■ WHAT IS REQUIRED
Among the entries below, extract exactly the lines that run from the one with "Image resolution: width=2410, height=1512." through the one with "250.929.7860 (1105, 528)", both ends included.
═══ RECORDS FOR PROCESSING
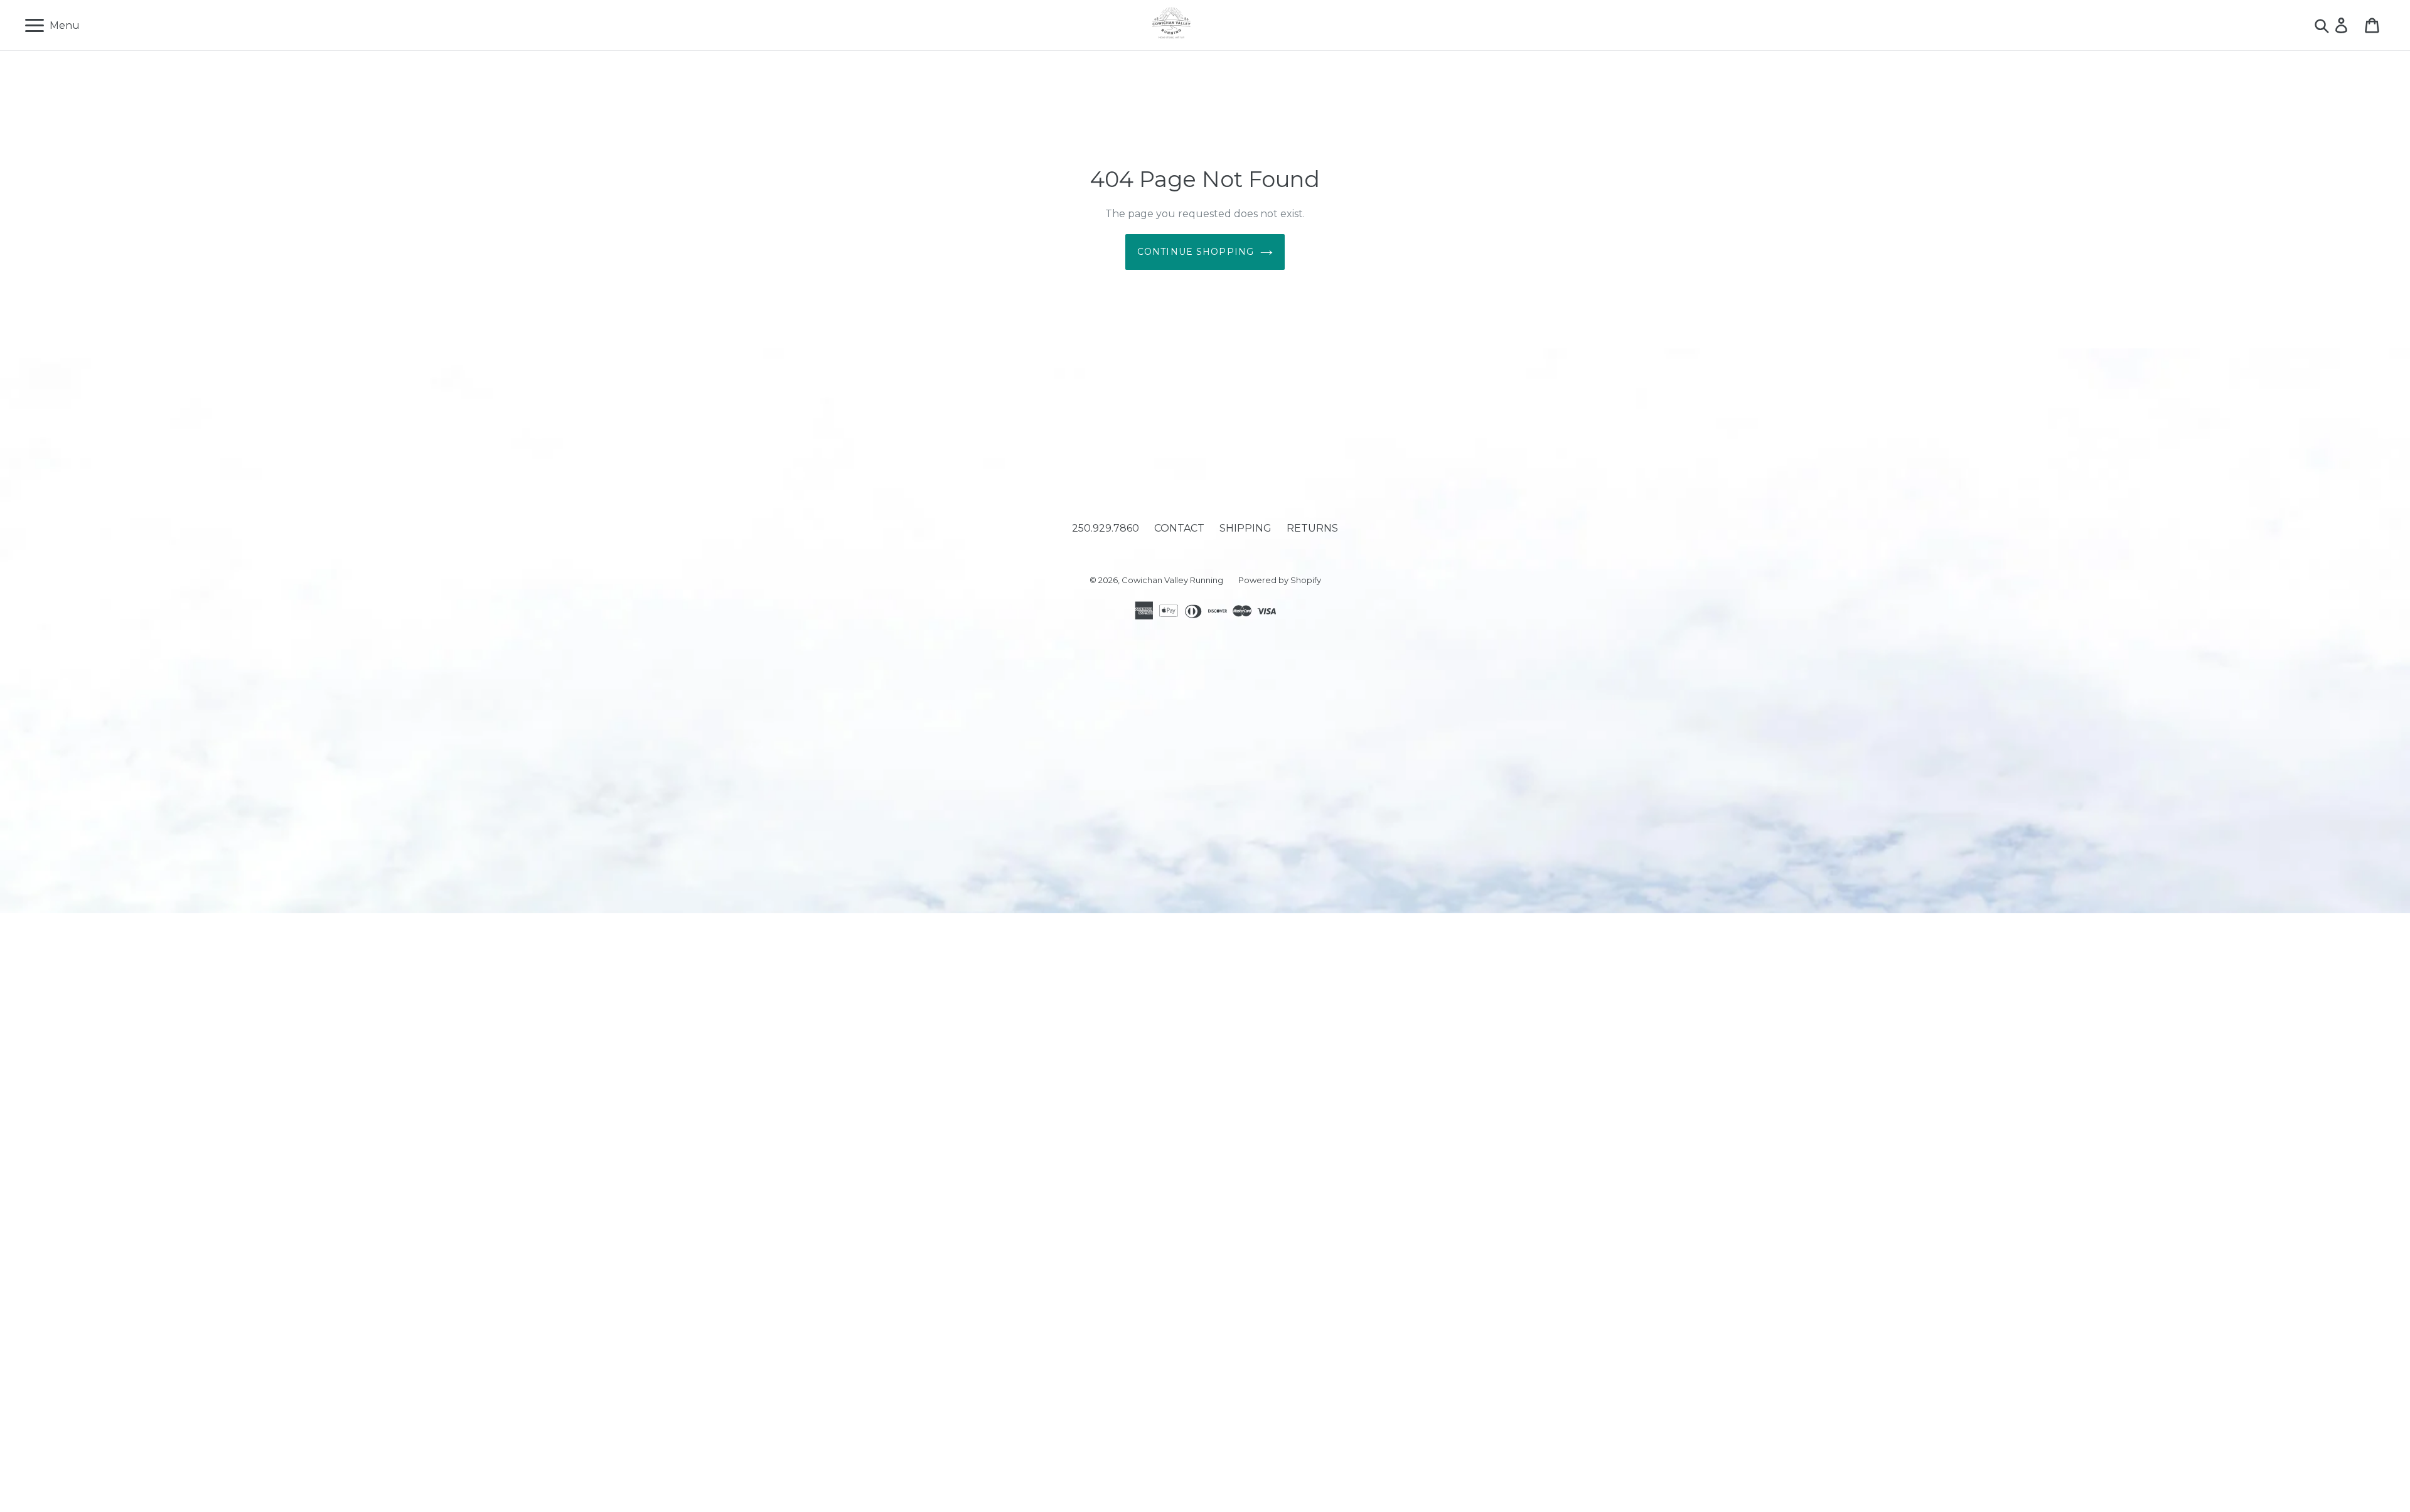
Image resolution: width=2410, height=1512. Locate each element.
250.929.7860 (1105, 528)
══════
═══ RECORDS FOR PROCESSING
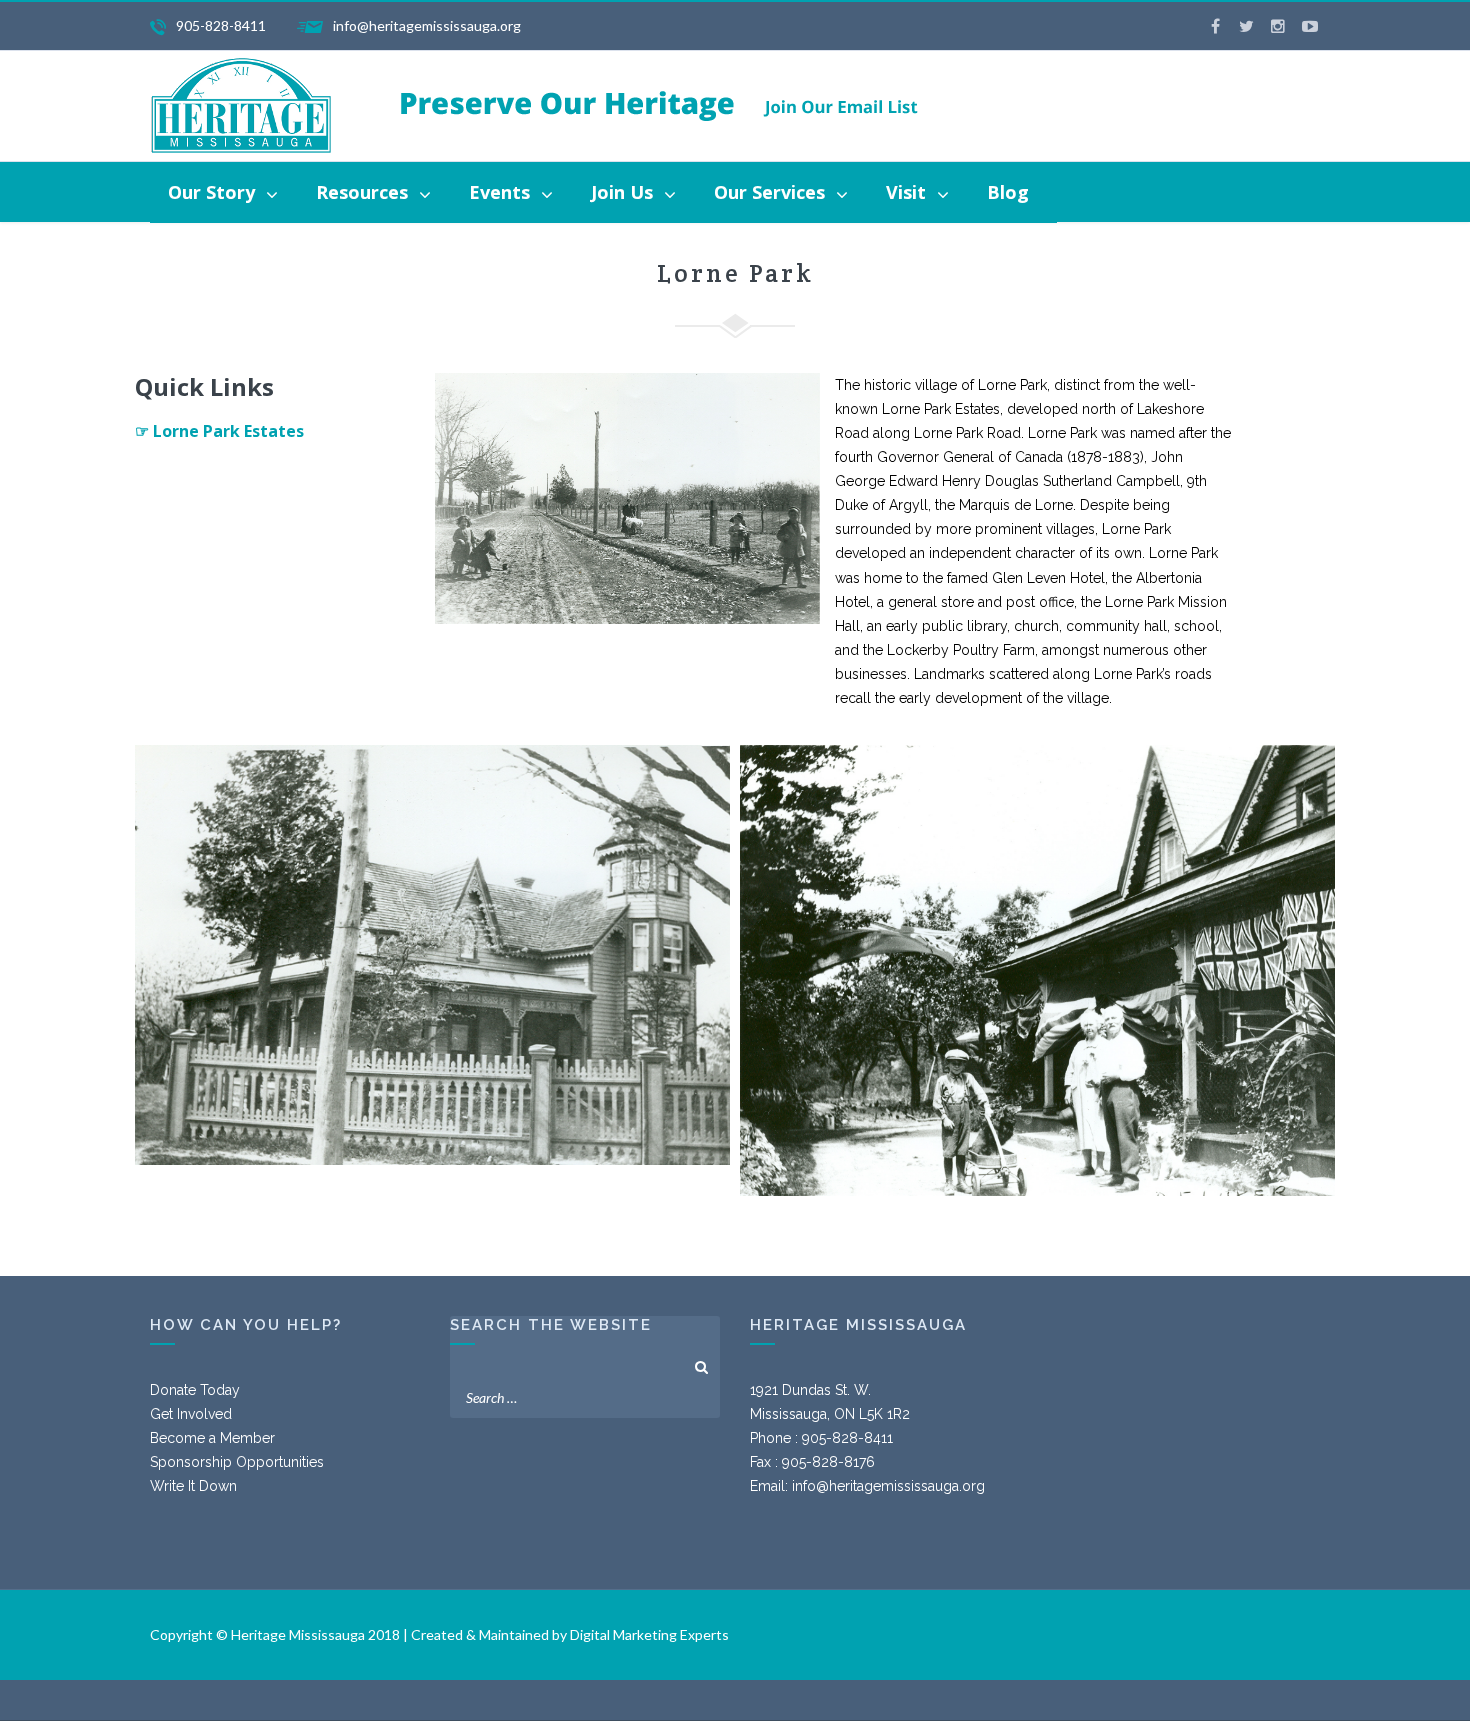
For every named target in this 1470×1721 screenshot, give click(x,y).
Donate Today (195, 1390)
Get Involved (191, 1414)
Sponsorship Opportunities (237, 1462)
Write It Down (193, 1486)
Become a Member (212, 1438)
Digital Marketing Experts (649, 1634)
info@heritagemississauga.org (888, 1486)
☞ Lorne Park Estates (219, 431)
══════
■ ANSWER BOX
Image resolution: width=2410, height=1512. Locate each element.
250.929.7860 (1105, 528)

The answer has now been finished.